- Written instruction: Reproduce every line of the listing below verbatim.

####################

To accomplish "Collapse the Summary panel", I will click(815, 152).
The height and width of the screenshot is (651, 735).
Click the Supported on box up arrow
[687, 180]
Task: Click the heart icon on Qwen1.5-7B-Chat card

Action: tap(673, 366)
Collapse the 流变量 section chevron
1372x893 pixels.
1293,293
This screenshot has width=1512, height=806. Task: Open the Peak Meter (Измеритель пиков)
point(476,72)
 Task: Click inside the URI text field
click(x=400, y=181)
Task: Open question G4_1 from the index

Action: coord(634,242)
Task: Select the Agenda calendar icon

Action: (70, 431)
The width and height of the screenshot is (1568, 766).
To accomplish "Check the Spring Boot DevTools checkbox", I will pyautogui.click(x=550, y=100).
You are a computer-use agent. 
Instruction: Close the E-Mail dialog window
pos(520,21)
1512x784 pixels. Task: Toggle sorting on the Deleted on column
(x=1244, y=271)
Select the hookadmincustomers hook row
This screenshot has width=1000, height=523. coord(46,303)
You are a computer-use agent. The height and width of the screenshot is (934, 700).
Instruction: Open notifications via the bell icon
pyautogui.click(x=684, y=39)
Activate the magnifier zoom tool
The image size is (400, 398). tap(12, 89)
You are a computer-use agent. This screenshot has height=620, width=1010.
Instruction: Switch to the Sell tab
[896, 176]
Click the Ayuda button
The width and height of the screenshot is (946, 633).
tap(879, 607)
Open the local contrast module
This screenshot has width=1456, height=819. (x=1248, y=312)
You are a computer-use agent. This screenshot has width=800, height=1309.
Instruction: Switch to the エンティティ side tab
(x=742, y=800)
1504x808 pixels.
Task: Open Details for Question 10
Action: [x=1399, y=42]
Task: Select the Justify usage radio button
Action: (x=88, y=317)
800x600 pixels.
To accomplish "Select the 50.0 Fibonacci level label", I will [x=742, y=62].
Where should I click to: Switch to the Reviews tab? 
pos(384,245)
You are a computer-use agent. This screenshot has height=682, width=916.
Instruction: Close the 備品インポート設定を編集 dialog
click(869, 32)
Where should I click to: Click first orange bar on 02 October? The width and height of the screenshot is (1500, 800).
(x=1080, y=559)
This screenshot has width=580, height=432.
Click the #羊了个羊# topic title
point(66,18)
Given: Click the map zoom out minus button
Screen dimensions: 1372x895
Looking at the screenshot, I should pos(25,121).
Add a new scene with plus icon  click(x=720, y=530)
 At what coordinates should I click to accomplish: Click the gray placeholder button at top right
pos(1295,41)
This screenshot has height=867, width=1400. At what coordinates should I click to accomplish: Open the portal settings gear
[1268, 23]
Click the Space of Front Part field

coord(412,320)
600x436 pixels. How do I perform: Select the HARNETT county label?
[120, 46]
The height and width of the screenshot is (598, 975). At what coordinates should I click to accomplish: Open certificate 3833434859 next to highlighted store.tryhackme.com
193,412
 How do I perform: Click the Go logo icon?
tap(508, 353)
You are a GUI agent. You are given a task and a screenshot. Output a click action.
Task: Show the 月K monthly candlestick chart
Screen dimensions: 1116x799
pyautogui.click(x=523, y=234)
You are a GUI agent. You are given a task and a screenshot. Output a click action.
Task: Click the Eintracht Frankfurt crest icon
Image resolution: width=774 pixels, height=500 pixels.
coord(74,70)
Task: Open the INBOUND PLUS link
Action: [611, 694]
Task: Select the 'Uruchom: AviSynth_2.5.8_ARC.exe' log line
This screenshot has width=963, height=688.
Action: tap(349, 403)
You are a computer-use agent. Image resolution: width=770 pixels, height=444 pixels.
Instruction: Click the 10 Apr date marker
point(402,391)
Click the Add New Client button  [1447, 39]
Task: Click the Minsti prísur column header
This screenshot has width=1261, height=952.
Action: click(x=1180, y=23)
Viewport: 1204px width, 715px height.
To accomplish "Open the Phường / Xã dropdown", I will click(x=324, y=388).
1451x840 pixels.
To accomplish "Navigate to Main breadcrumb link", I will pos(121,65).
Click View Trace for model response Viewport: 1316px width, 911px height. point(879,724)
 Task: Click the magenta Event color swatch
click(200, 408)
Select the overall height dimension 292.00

####################

- Complete output:
To accomplish "Collapse the Summary panel", I will click(815, 152).
The height and width of the screenshot is (651, 735).
Click the Supported on box up arrow
[687, 180]
Task: Click the heart icon on Qwen1.5-7B-Chat card

Action: tap(673, 366)
Collapse the 流变量 section chevron
1372x893 pixels.
1293,293
This screenshot has width=1512, height=806. Task: Open the Peak Meter (Измеритель пиков)
point(476,72)
 Task: Click inside the URI text field
click(x=400, y=181)
Task: Open question G4_1 from the index

Action: coord(634,242)
Task: Select the Agenda calendar icon

Action: (70, 431)
The width and height of the screenshot is (1568, 766).
To accomplish "Check the Spring Boot DevTools checkbox", I will pyautogui.click(x=550, y=100).
You are a computer-use agent. 
Instruction: Close the E-Mail dialog window
pos(520,21)
1512x784 pixels. Task: Toggle sorting on the Deleted on column
(x=1244, y=271)
Select the hookadmincustomers hook row
This screenshot has width=1000, height=523. coord(46,303)
You are a computer-use agent. The height and width of the screenshot is (934, 700).
Instruction: Open notifications via the bell icon
pyautogui.click(x=684, y=39)
Activate the magnifier zoom tool
The image size is (400, 398). tap(12, 89)
You are a computer-use agent. This screenshot has height=620, width=1010.
Instruction: Switch to the Sell tab
[896, 176]
Click the Ayuda button
The width and height of the screenshot is (946, 633).
tap(879, 607)
Open the local contrast module
This screenshot has width=1456, height=819. (x=1248, y=312)
You are a computer-use agent. This screenshot has width=800, height=1309.
Instruction: Switch to the エンティティ side tab
(x=742, y=800)
1504x808 pixels.
Task: Open Details for Question 10
Action: [x=1399, y=42]
Task: Select the Justify usage radio button
Action: (x=88, y=317)
800x600 pixels.
To accomplish "Select the 50.0 Fibonacci level label", I will [x=742, y=62].
Where should I click to: Switch to the Reviews tab? 
pos(384,245)
You are a computer-use agent. This screenshot has height=682, width=916.
Instruction: Close the 備品インポート設定を編集 dialog
click(869, 32)
Where should I click to: Click first orange bar on 02 October? The width and height of the screenshot is (1500, 800).
(x=1080, y=559)
This screenshot has width=580, height=432.
Click the #羊了个羊# topic title
point(66,18)
Given: Click the map zoom out minus button
Screen dimensions: 1372x895
Looking at the screenshot, I should pos(25,121).
Add a new scene with plus icon  click(x=720, y=530)
 At what coordinates should I click to accomplish: Click the gray placeholder button at top right
pos(1295,41)
This screenshot has height=867, width=1400. At what coordinates should I click to accomplish: Open the portal settings gear
[1268, 23]
Click the Space of Front Part field

coord(412,320)
600x436 pixels. How do I perform: Select the HARNETT county label?
[120, 46]
The height and width of the screenshot is (598, 975). At what coordinates should I click to accomplish: Open certificate 3833434859 next to highlighted store.tryhackme.com
193,412
 How do I perform: Click the Go logo icon?
tap(508, 353)
You are a GUI agent. You are given a task and a screenshot. Output a click action.
Task: Show the 月K monthly candlestick chart
Screen dimensions: 1116x799
pyautogui.click(x=523, y=234)
You are a GUI agent. You are given a task and a screenshot. Output a click action.
Task: Click the Eintracht Frankfurt crest icon
Image resolution: width=774 pixels, height=500 pixels.
coord(74,70)
Task: Open the INBOUND PLUS link
Action: [611, 694]
Task: Select the 'Uruchom: AviSynth_2.5.8_ARC.exe' log line
This screenshot has width=963, height=688.
Action: tap(349, 403)
You are a computer-use agent. Image resolution: width=770 pixels, height=444 pixels.
Instruction: Click the 10 Apr date marker
point(402,391)
Click the Add New Client button  [1447, 39]
Task: Click the Minsti prísur column header
This screenshot has width=1261, height=952.
Action: click(x=1180, y=23)
Viewport: 1204px width, 715px height.
To accomplish "Open the Phường / Xã dropdown", I will click(x=324, y=388).
1451x840 pixels.
To accomplish "Navigate to Main breadcrumb link", I will pos(121,65).
Click View Trace for model response Viewport: 1316px width, 911px height. point(879,724)
 Task: Click the magenta Event color swatch
click(200, 408)
Select the overall height dimension 292.00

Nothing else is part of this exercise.